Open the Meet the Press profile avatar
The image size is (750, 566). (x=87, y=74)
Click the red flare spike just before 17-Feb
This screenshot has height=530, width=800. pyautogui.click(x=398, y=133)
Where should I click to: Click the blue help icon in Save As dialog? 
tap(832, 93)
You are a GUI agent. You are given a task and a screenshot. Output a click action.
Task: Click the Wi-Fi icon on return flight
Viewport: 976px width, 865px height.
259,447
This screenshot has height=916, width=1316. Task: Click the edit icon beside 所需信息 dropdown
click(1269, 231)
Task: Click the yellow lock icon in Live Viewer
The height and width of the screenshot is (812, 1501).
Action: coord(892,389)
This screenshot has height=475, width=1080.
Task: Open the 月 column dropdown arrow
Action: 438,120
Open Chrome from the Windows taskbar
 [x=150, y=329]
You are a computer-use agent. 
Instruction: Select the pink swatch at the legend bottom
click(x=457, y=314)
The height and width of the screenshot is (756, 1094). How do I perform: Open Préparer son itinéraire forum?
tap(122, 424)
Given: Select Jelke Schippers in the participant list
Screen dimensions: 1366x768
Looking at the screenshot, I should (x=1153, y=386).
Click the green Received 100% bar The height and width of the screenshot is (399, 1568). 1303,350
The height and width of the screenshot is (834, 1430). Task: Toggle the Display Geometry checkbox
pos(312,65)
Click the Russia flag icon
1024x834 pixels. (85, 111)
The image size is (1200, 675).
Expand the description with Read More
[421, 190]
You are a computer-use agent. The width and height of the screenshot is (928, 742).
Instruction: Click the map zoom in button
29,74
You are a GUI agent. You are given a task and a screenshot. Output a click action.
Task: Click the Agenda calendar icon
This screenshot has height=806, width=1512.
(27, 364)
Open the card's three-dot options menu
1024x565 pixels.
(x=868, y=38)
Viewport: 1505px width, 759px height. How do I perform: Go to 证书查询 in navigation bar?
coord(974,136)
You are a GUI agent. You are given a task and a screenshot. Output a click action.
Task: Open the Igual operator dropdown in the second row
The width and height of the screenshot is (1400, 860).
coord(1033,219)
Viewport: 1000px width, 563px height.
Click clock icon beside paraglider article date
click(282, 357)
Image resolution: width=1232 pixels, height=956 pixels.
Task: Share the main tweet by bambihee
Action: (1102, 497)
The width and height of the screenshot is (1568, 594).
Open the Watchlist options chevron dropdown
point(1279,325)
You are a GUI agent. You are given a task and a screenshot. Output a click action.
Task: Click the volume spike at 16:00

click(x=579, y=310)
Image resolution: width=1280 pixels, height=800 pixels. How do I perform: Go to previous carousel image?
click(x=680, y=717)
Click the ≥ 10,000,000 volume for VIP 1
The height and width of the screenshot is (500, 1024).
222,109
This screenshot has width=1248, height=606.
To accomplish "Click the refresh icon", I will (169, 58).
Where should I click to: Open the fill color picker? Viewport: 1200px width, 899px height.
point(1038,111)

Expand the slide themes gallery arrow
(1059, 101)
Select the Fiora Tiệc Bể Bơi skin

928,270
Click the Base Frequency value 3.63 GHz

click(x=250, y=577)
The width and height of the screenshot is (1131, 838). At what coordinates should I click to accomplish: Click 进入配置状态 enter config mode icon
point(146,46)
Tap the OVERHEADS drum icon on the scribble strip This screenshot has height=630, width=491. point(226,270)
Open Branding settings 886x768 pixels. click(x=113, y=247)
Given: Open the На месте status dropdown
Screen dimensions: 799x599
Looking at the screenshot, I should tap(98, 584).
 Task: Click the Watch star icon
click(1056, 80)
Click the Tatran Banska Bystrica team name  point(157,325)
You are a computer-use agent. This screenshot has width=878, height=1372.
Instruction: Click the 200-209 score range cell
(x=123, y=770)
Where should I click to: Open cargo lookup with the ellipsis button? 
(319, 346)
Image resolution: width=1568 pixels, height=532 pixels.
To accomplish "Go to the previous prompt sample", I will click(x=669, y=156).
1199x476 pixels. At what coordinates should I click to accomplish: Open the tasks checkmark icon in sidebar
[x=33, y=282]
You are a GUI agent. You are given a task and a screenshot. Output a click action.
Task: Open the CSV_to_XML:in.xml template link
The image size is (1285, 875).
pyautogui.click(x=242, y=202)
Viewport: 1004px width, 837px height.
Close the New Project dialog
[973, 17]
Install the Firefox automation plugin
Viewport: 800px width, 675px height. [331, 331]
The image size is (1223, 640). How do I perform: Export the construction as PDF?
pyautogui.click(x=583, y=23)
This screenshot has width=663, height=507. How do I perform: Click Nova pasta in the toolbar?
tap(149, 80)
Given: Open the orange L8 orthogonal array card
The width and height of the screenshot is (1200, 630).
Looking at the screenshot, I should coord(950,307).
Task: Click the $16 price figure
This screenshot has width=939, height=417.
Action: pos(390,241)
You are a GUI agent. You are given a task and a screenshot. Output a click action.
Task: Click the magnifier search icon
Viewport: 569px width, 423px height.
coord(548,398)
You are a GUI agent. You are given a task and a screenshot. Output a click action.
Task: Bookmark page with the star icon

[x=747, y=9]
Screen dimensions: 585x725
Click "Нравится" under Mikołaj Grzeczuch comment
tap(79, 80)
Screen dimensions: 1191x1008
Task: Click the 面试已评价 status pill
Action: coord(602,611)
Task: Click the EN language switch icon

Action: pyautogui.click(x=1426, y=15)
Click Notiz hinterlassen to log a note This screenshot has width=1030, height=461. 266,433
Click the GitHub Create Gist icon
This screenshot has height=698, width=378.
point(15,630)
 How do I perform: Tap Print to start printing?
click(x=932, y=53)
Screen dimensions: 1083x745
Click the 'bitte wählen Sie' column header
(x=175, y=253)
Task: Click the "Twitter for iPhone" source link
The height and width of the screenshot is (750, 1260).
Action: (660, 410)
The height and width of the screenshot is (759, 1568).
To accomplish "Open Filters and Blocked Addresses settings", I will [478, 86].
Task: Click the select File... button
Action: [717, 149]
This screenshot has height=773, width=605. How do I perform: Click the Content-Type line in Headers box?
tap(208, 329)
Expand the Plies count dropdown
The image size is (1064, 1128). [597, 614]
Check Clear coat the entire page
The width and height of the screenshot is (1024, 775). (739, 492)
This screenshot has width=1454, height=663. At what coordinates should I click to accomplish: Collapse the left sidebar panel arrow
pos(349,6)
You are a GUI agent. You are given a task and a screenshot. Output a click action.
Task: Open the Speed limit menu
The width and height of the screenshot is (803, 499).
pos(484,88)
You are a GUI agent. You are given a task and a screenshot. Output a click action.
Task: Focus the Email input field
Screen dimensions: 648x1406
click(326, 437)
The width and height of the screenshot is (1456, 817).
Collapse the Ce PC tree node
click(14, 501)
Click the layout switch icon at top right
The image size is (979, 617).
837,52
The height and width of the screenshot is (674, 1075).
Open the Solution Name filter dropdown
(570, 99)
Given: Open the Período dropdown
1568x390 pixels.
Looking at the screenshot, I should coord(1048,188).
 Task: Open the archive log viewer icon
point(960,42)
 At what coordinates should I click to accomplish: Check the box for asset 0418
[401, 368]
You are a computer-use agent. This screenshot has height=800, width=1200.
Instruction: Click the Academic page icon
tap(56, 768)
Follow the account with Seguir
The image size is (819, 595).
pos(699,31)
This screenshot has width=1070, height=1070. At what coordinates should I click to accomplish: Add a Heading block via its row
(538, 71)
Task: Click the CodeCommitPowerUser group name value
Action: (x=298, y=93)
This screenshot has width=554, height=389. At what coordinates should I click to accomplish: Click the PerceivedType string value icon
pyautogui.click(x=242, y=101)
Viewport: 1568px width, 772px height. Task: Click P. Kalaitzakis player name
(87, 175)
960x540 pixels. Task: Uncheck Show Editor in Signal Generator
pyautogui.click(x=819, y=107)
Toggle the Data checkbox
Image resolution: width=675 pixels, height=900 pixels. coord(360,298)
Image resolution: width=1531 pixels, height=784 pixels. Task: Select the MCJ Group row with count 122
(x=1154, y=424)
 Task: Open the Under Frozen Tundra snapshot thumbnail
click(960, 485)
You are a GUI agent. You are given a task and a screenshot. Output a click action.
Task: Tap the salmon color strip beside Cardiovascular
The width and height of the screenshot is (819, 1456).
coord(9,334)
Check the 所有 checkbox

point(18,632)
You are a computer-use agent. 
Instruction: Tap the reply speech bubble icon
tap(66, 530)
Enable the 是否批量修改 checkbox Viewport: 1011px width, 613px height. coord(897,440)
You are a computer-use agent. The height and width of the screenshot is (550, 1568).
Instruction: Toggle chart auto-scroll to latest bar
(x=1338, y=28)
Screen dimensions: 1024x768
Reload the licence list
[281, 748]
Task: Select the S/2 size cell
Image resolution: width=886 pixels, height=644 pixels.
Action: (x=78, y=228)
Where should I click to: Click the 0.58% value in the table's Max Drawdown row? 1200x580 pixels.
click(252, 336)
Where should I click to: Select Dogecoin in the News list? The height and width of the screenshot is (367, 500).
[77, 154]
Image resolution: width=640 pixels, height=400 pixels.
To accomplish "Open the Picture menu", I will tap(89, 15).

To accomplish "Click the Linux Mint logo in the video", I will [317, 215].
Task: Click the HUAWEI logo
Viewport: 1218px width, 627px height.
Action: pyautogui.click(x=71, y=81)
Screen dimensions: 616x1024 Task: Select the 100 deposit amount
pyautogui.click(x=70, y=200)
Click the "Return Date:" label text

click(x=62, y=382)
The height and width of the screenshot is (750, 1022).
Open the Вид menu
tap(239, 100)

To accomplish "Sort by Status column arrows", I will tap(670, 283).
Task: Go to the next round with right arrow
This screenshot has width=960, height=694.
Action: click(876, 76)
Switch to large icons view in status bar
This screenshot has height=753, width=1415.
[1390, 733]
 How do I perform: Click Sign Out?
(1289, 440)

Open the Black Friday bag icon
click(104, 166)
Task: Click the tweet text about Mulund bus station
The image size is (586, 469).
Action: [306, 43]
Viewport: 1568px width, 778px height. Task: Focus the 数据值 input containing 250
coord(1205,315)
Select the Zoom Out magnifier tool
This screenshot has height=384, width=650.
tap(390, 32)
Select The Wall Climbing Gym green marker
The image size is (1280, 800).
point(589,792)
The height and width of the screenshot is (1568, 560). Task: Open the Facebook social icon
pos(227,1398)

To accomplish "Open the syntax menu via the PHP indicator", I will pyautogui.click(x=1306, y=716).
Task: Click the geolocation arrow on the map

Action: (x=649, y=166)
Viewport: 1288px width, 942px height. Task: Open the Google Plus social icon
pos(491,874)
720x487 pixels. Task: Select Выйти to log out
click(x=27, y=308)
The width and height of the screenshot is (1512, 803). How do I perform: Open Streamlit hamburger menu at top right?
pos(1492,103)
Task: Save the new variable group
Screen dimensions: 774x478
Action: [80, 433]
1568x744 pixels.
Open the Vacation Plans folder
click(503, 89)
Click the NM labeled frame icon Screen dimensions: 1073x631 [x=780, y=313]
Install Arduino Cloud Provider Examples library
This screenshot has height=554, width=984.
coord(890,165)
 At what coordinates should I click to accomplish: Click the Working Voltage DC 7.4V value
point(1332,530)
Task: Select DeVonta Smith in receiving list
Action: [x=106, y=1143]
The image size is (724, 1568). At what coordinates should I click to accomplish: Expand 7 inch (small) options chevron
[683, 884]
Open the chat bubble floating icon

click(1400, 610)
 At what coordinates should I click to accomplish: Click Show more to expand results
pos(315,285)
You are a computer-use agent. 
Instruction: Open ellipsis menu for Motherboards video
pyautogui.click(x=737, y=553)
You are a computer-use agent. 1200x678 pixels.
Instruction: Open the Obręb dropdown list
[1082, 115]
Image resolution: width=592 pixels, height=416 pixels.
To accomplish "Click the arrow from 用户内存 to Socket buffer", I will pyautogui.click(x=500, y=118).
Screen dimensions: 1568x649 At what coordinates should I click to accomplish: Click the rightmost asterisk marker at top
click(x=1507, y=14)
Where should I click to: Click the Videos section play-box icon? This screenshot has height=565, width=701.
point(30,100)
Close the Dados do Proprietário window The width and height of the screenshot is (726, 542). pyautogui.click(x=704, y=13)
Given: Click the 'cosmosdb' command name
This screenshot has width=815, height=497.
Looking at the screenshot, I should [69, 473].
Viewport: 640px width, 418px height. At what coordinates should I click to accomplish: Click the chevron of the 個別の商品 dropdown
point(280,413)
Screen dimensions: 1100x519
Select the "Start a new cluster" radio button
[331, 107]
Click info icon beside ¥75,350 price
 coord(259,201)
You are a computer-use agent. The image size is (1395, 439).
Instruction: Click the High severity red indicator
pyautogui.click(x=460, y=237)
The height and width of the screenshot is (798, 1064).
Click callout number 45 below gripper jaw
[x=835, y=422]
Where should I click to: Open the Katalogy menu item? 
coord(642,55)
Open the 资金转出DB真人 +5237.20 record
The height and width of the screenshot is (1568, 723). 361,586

===============

* **Task instructions**
Count how many lines of the data include the word "strip". Your reply should be that number alone.

* **Expected output**
2